On conteste notre passé, et notamment notre passé colonial, parce que nous sommes paralysés au point de ne plus savoir s’y référer par nous-mêmes.
Il suffirait pourtant de tenir son journal. Ainsi ai-je noté le 7 mars 1969 : « le président algérien, Houari Boumediene, nous reçoit à Alger, mon ami Pierre Rossi et moi, et nous dit qu’à ses yeux la France fait partie de l’histoire de l’Algérie. Boumediene insiste : ‘‘ La coopération avec la France n’est pas une phase tactique dans notre développement, mais une option à long terme de l’Algérie. Cette coopération est une question de confiance. Il faut que les Français sachent que l’intérêt de la France va dans le même sens que l’intérêt de l’Algérie, que la France a besoin de l’Algérie comme l’Algérie a besoin de la France.’’ Mais il ne se perd pas à calculer les équivalences du positif et du négatif. L’homme est austère, mais détendu et souriant. Il veut que le monde arabe renoue avec son histoire et sa civilisation, mais il est pour l’arabisme des patries. » Pourquoi les successeurs de Boumediene ont-ils choisi de n’avoir pas de mémoire, comme si cela pouvait changer l’histoire ?

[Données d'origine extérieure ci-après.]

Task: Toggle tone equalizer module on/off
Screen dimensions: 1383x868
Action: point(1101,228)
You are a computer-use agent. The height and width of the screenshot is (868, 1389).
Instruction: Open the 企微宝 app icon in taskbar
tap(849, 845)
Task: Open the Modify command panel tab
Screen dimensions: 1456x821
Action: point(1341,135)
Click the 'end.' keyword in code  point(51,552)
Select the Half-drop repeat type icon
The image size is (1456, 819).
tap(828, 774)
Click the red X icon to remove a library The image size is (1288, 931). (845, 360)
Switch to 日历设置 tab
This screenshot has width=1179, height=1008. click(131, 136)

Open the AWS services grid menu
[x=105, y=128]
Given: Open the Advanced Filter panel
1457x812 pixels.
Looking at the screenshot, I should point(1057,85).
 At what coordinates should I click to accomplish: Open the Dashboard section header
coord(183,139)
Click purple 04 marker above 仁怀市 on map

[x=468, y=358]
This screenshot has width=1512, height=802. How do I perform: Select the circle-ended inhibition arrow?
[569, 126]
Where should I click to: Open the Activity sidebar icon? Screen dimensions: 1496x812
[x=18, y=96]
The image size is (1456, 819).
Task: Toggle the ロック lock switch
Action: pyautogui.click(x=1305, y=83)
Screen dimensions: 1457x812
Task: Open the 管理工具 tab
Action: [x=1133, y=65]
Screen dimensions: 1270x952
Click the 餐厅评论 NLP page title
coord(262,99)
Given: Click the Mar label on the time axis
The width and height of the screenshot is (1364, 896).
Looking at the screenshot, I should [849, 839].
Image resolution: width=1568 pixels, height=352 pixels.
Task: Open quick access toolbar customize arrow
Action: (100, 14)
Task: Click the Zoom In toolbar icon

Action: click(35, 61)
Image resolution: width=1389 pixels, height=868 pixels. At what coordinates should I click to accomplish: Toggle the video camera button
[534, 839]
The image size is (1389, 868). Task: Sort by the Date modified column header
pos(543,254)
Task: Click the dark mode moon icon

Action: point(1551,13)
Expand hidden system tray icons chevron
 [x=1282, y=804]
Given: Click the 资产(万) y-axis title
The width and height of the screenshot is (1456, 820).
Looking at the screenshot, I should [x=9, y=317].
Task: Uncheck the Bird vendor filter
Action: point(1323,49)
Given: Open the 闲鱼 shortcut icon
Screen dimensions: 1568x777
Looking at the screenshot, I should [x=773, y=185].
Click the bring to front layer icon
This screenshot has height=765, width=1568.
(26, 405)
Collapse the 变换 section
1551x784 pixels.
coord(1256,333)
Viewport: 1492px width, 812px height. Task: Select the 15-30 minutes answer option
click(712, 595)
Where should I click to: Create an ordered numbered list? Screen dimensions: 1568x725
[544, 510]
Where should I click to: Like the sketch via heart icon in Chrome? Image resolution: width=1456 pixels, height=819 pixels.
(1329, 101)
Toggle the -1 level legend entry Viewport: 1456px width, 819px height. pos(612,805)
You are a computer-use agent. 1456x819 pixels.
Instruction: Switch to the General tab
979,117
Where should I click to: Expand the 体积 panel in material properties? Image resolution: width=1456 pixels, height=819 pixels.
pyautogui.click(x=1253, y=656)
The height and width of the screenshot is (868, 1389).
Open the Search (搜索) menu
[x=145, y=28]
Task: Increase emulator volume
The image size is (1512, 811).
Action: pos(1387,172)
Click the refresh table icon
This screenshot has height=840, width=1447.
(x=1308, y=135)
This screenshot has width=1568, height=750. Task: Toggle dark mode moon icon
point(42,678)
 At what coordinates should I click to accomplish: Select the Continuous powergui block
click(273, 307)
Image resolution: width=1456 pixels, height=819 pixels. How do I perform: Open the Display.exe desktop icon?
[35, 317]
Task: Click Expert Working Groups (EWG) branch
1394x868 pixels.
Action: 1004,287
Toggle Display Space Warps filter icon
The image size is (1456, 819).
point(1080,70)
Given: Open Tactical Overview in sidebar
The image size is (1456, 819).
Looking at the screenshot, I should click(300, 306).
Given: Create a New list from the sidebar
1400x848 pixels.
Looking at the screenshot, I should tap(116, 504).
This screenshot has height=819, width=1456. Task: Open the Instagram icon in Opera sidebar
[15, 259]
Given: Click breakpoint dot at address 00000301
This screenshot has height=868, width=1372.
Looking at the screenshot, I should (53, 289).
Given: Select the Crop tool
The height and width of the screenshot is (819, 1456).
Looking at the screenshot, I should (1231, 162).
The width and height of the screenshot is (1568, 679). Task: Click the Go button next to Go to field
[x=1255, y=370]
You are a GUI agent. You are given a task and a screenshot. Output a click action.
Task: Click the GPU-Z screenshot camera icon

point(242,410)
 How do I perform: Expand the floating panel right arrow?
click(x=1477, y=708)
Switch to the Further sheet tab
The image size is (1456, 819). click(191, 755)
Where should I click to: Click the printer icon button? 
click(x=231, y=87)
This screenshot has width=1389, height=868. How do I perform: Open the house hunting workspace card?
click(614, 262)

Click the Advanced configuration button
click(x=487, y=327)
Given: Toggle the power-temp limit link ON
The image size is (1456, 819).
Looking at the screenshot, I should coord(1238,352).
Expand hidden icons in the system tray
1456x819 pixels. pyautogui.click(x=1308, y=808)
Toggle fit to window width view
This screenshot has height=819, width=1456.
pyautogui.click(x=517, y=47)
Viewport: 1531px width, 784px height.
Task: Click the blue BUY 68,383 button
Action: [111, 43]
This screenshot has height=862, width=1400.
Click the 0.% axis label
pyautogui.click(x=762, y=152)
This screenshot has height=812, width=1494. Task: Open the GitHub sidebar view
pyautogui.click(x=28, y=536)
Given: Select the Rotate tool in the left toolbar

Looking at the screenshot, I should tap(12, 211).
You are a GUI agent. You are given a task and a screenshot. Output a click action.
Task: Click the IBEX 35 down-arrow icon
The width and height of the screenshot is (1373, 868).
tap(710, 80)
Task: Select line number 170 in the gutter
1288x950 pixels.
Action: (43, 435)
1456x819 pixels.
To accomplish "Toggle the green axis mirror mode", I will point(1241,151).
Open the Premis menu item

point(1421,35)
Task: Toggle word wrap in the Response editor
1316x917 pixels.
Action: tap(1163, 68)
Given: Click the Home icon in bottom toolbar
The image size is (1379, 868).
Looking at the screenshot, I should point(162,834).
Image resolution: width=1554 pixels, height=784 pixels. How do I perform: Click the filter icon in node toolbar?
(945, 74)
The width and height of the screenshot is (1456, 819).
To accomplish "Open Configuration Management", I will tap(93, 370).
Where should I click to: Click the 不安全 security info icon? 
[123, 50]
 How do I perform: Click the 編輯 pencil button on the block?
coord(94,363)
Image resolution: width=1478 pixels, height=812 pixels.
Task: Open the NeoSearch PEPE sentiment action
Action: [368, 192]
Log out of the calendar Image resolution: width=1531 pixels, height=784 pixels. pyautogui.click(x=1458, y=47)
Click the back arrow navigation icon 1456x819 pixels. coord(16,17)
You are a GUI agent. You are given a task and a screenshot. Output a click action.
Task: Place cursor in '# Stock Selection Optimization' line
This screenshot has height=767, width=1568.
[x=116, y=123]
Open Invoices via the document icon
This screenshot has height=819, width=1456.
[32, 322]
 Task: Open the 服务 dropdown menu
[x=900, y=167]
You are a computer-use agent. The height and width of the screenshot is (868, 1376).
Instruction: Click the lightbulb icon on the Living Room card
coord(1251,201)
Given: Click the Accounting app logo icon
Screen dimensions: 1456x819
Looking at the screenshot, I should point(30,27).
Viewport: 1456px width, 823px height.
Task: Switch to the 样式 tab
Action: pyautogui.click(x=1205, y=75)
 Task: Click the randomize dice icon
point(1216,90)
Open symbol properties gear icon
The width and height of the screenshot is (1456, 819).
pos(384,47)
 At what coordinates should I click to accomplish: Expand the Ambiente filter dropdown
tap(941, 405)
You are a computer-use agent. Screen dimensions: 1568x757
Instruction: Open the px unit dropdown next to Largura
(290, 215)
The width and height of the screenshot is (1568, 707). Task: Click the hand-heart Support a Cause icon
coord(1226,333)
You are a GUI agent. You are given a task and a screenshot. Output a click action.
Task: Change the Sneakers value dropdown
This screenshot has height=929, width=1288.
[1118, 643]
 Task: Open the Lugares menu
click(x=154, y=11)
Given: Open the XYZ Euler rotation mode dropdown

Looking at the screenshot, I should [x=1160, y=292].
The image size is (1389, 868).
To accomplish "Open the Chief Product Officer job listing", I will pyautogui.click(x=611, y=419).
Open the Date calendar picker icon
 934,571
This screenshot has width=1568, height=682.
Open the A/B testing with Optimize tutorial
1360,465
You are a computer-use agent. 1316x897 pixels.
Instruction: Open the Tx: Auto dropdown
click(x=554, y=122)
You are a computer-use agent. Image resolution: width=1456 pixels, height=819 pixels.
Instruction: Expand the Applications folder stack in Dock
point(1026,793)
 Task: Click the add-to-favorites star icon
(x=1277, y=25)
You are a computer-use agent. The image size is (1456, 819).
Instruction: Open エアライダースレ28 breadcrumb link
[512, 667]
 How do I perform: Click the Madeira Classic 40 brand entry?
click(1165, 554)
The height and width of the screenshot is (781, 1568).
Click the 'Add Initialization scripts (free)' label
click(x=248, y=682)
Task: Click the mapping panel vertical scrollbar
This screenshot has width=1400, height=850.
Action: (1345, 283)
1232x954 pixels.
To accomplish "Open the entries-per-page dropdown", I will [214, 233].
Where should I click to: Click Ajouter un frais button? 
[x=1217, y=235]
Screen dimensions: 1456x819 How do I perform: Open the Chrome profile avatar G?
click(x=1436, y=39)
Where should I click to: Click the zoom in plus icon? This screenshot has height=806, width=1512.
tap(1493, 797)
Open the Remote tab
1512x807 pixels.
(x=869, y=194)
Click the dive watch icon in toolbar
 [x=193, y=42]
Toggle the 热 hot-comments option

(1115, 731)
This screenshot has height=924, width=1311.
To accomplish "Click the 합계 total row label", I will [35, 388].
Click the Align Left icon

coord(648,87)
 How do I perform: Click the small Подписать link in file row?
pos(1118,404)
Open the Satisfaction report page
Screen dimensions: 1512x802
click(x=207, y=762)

De même, découverte émouvante d’Amadou Ampate Ba, conteur ivoirien exceptionnel, au dîner offert en son honneur, en décembre 1974, par mon ami Jacques Raphaël-Leygue, à l’ambassade de France à Abidjan. J’ai noté scrupuleusement ce qu’Ampate Ba tint à nous confier : « Les Africains qui parlent le plus de colonialisme sont ceux qui ne l’ont pas connu. Moi, j’ai vu arriver le premier administrateur colonial et j’ai vu partir le dernier. Les jeunes cassent tout, mais les vieux disent merci. Le retour aux sources… si j’écrivais en peulh, qui me lirait ? Je suis reconnaissant à la France de m’avoir fait accéder à l’universalité. » Bien sûr, il n’avait pas besoin d’opérer un retour aux sources, puisqu’il ne les avait jamais quittées.
Il me semble que ce que je viens d’évoquer date d’hier. Mais pour certains, le plus proche passé n’existe pas. Par manque d’éducation sans doute.
P.S.R.
*Philippe de Saint Robert est écrivain, ancien Commissaire général à la langue française (1984-1987)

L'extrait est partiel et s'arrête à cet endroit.